E va a rispolverare i paninari , fratelli minori degli yuppies che emersero a Milano nella seconda metà degli anni ’80 fuori dalle paninoteche , antesignane dei fast-food (nell’esercito romano gli antesignani marciavano prima delle insegne), vestiti rigorosamente con El Charro Monclaire, Timberland, che parlando un gergo orecchiato in una trasmissione domenicale: Drive Inn imitavano un comico che faceva loro il verso usando parole quali squinzia, sfitinzia e smerigliare paninazzi, che regolarmente i giovani riusavano per riconoscersi.

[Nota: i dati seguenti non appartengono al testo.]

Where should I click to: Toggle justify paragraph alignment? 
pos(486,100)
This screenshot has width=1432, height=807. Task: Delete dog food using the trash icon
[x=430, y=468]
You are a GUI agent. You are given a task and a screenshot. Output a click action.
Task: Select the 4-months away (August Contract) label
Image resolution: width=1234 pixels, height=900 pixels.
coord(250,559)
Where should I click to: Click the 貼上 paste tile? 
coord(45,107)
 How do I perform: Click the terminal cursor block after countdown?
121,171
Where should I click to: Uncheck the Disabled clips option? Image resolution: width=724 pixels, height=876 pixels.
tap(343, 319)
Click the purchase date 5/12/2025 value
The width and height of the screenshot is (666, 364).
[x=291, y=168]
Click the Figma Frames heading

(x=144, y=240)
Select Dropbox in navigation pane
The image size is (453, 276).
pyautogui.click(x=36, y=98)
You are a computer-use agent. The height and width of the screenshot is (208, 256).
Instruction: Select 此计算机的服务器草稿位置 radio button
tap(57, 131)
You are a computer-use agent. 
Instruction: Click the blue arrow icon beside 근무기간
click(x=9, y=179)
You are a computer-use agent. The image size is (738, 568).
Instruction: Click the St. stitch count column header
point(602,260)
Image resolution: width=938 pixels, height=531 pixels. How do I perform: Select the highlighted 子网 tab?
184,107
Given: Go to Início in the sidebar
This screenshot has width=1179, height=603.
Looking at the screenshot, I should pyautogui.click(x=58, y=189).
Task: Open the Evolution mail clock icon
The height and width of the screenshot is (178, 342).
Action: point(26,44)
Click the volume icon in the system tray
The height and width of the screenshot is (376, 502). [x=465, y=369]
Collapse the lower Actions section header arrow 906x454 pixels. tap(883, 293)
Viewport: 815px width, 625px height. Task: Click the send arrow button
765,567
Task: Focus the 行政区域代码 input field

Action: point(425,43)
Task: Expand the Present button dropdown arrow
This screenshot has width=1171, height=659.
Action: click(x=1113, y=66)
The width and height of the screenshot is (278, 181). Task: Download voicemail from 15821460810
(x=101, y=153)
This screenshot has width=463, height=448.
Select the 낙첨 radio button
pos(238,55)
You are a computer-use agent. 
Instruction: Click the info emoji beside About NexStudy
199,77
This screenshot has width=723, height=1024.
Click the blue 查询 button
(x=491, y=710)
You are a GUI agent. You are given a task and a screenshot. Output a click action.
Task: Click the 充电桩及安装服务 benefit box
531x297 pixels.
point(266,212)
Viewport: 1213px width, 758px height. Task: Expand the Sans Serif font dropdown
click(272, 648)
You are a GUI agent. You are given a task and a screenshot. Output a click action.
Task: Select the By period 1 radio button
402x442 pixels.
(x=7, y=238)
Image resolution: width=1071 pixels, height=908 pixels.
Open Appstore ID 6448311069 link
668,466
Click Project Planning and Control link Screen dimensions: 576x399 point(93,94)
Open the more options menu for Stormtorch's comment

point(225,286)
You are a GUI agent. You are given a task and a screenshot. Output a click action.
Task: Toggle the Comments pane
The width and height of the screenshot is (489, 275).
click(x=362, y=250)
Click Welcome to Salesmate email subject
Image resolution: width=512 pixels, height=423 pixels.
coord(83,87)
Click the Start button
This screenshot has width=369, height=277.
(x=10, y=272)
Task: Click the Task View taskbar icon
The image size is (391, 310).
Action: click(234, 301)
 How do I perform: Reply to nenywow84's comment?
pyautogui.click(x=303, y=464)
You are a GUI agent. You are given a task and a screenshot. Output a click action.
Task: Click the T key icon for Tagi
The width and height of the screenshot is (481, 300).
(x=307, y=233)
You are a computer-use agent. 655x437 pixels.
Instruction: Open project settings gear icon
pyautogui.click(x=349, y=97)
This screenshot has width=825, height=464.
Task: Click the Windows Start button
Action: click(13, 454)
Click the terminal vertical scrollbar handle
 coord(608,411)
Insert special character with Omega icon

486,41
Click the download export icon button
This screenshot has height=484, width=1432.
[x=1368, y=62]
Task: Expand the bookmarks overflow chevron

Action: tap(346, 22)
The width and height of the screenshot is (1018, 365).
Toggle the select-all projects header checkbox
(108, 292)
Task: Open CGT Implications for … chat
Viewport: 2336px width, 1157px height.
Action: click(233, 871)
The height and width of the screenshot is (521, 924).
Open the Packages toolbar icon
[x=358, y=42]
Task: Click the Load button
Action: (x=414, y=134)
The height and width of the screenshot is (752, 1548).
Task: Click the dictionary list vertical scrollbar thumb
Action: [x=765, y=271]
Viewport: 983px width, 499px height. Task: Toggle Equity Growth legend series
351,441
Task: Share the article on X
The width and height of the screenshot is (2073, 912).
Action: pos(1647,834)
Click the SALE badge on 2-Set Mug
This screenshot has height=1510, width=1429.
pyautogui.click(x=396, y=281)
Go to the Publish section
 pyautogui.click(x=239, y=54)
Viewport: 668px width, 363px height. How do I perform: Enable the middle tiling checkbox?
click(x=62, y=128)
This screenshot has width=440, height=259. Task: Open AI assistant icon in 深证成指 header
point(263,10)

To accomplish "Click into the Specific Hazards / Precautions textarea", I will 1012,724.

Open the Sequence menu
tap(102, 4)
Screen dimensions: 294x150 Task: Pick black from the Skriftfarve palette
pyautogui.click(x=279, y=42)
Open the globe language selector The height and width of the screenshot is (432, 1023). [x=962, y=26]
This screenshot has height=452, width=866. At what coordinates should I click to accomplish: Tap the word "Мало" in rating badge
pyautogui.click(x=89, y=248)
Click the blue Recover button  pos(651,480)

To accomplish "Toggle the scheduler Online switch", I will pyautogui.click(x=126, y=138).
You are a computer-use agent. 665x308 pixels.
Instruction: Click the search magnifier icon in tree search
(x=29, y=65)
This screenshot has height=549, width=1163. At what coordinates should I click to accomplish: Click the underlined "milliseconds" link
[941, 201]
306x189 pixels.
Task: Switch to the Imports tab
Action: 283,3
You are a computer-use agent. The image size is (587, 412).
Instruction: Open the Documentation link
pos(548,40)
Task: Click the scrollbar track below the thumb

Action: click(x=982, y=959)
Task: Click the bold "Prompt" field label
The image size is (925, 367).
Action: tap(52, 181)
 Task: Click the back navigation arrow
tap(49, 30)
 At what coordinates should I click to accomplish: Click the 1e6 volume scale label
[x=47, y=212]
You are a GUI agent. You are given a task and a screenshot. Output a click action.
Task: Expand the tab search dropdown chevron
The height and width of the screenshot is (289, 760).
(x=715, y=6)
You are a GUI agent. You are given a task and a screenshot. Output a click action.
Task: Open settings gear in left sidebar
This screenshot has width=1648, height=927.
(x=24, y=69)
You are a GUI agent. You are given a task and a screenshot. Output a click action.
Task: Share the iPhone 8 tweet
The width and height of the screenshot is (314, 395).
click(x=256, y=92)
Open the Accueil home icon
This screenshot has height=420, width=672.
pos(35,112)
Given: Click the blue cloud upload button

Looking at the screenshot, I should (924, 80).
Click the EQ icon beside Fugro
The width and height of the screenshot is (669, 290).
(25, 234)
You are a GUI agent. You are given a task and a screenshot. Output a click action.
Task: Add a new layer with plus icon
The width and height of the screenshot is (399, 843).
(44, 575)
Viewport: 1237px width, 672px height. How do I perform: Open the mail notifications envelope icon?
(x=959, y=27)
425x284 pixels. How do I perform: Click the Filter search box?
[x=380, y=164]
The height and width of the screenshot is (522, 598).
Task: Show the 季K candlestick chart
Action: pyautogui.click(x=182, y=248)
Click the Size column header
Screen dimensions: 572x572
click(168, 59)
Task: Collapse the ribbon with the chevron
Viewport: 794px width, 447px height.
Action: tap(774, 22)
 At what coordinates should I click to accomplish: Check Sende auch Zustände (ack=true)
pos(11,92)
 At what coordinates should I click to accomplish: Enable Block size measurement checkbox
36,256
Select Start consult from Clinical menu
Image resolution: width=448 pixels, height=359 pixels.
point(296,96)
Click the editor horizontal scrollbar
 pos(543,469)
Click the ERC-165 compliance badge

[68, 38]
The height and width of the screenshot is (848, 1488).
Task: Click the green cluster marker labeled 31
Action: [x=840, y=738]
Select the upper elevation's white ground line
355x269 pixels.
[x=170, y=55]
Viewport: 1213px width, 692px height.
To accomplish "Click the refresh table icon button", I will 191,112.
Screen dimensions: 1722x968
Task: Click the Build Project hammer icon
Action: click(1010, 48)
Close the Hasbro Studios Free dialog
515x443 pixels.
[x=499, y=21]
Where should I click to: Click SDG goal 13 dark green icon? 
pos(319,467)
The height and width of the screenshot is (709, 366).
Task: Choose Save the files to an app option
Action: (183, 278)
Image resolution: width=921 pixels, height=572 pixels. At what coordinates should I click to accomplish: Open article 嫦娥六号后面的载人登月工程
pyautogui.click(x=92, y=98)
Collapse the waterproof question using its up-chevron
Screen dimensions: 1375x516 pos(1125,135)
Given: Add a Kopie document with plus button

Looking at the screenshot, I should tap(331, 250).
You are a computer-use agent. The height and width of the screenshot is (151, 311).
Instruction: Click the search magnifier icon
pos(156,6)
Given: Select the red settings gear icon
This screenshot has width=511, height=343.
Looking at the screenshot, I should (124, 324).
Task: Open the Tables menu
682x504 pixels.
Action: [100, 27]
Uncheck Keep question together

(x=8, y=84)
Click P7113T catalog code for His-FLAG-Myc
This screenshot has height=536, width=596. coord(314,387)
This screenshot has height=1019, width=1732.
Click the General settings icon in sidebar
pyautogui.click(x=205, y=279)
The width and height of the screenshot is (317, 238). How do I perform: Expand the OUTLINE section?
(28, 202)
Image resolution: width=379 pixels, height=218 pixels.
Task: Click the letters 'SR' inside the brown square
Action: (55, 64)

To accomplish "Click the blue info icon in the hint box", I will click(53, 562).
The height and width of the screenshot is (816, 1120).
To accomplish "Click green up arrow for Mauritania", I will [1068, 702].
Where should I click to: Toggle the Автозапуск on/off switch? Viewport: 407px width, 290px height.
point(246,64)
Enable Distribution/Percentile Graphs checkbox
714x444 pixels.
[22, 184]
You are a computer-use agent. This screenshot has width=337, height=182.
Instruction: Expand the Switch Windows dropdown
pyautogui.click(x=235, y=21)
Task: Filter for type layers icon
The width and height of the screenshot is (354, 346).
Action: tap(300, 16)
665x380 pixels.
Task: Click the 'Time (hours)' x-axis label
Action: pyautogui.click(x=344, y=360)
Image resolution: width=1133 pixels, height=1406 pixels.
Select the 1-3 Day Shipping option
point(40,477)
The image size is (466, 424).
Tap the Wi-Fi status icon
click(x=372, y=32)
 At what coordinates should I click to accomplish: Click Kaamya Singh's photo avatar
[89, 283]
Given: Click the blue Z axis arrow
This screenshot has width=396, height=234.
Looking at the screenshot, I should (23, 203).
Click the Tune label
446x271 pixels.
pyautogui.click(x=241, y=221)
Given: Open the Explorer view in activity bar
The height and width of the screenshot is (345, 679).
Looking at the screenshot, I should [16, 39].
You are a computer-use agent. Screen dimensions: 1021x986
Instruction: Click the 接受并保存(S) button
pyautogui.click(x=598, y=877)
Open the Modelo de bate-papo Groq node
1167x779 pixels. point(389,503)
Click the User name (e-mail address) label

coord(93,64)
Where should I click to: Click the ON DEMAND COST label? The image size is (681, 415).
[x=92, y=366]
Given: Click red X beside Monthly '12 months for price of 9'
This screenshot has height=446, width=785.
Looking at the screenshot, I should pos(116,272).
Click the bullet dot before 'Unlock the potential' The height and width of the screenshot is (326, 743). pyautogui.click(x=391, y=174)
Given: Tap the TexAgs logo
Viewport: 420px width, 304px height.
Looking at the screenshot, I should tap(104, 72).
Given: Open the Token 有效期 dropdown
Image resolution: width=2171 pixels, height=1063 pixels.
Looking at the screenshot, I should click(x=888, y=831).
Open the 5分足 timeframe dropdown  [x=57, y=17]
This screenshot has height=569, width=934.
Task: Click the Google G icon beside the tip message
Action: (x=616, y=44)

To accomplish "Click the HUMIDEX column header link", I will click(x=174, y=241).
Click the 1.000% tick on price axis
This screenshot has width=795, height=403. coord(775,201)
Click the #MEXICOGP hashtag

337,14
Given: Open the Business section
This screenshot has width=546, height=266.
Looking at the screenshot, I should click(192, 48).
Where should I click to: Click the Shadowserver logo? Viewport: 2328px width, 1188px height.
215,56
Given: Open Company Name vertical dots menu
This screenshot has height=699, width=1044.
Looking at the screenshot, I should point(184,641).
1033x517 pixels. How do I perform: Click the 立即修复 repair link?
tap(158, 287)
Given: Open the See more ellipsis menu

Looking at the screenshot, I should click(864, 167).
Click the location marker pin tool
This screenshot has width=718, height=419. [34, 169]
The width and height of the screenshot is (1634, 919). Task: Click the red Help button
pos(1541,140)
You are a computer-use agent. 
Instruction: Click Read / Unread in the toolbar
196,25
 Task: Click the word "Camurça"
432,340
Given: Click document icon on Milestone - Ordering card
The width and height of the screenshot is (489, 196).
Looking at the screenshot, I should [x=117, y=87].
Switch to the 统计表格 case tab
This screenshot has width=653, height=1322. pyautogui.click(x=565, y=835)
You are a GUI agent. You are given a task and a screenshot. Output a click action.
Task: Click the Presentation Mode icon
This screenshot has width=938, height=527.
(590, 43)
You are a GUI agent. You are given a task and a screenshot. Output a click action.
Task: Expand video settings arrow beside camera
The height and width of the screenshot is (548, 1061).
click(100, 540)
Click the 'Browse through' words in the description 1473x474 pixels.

L’edonismo reganiano era invece un tormentone con cui Roberto d’Agostino interveniva ogni volta alla trasmissione cult “Quelli della notte” di Renzo Arbore ed è rimasto un segnale del tramonto dell’austerity e della questione morale invocata da Enrico Berlinguer insieme con «... i Righeira, Scialpi, Alvaro Vitali, Jerry Calà, i film dei Vanzina, Has Fidanken, le tette balconate senza silicone di Tinì Cansino e il belvedere delle ragazze Cin cin , il cacao meravigliao, i videoclip, Dj television, la Cagiva st 125 e l'Aprilia Af1, la Maserati Biturbo e Veronica Castro, gli Spandau e gli Snorkies per non parlare dei Puffi».